• ESTRATTO DEL TESTO
La Costituente dovrà concentrarsi dunque sui metodi legali, da inserire nella Costituzione, per impedire il pappa e ciccia.
Come?
Secondo me, c’è un solo modo.
Separare per Costituzione il modo di formazione del governo dal modo di formazione delle Camere.

Per esempio: il popolo vota per suffragio universale e diretto il capo del governo.
Questo è obbligato a scegliere i suoi ministri fra i non-parlamentari, né quelli in carica (soprattutto) né quelli passati.
Deve scegliere dei tecnici non eletti, che rispondono a lui (e possono essere chiamati dal parlamento per essere interrogati),  ma di cui lui è essenzialmente il solo chiaro responsabile politico.
Il capo del governo (che può essere anche capo dello stato come in USA, oppure no) è votato dal «popolo» in quanto tale, e si offre al giudizio del popolo perché esprima un parere sul suo primo mandato di governo, con un secondo mandato. 
Anche il parlamento viene eletto dal »popolo», sia pure organizzato in fazioni, in partiti, in categorie,  in clientele.
Questo allo stato attuale è probabilmente inevitabile.
Come evitare il pappa-e-ciccia?

Facile e già applicato in vari paesi: con la sfasatura nel tempo delle elezioni parlamentari e di quelle del capo del governo.
In tal modo, almeno nel secondo mandato, il capo si trova generalmente un parlamento d’opposizione.
Come Bush repubblicano, che ha un congresso democratico.
Naturalmente questo mezzo non è risolutivo, come dimostra i caso americano: il Congresso democratico è servilissimo verso Bush repubblicano disastroso.

• DATI REGISTRATI
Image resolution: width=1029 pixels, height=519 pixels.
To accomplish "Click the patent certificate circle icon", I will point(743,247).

==

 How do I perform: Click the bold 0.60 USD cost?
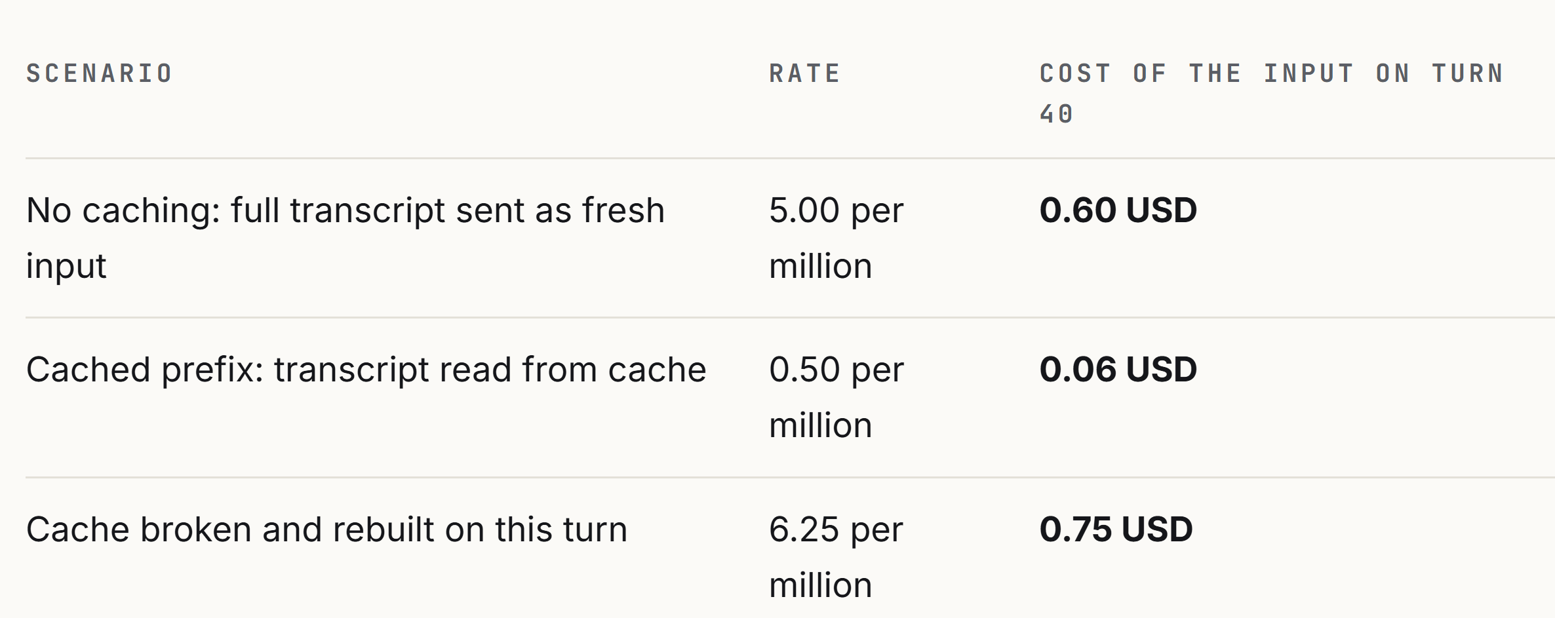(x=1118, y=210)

• PROBLEMA PROPOSTO 1
Nel brano sulla riforma costituzionale, in quale modo, definito facile e già applicato in vari paesi, si evita il pappa-e-ciccia?
• PROBLEMA PROPOSTO 2
Scrivi il seguito del brano sulla riforma costituzionale, partendo subito dopo la sua ultima frase.

• RISULTATO FINALE 1
Sfasando nel tempo le elezioni parlamentari e quelle del capo del governo.

• RISULTATO FINALE 2
L’ideale sarebbe che i cittadini votassero per ceti (gli «stati» della Francia), e più precisamente per categorie socio-fiscali: lavoratori dipendenti privati tassati alla fonte, dipendenti pubblici, lavoratori autonomi, professionisti, capitalisti.
Invece di «far politica» i rappresentanti di ogni categoria fiscale controllerebbero non solo la spesa del governo, ma le altre categorie fiscali, le loro elusioni e i privilegi loro accordati eventualmente dal governo a danno delle altre categorie.
Sarebbe un bel parlamento, che «tiene conto dei problemi veri del paese», litigioso all’interno (com’è l’Italia fino nelle riunioni di condominio) ed apolitico.
Ma mi rendo conto di proporre un’utopia.

L’altra utopia – ma la propongo alla discussione – sarebbe: per Costituzione, il parlamento si riunisce in due sessioni, di un mese ciascuna, per approvare o respingere il bilancio di previsione e per approvare o respingere il consuntivo del governo.
Per dieci mesi all’anno, a casa a lavorare da privati: ancora una volta, l’elezione andrebbe trasformata in una corvèe, in un sacrificio al servizio del paese, non in un lucroso mestiere.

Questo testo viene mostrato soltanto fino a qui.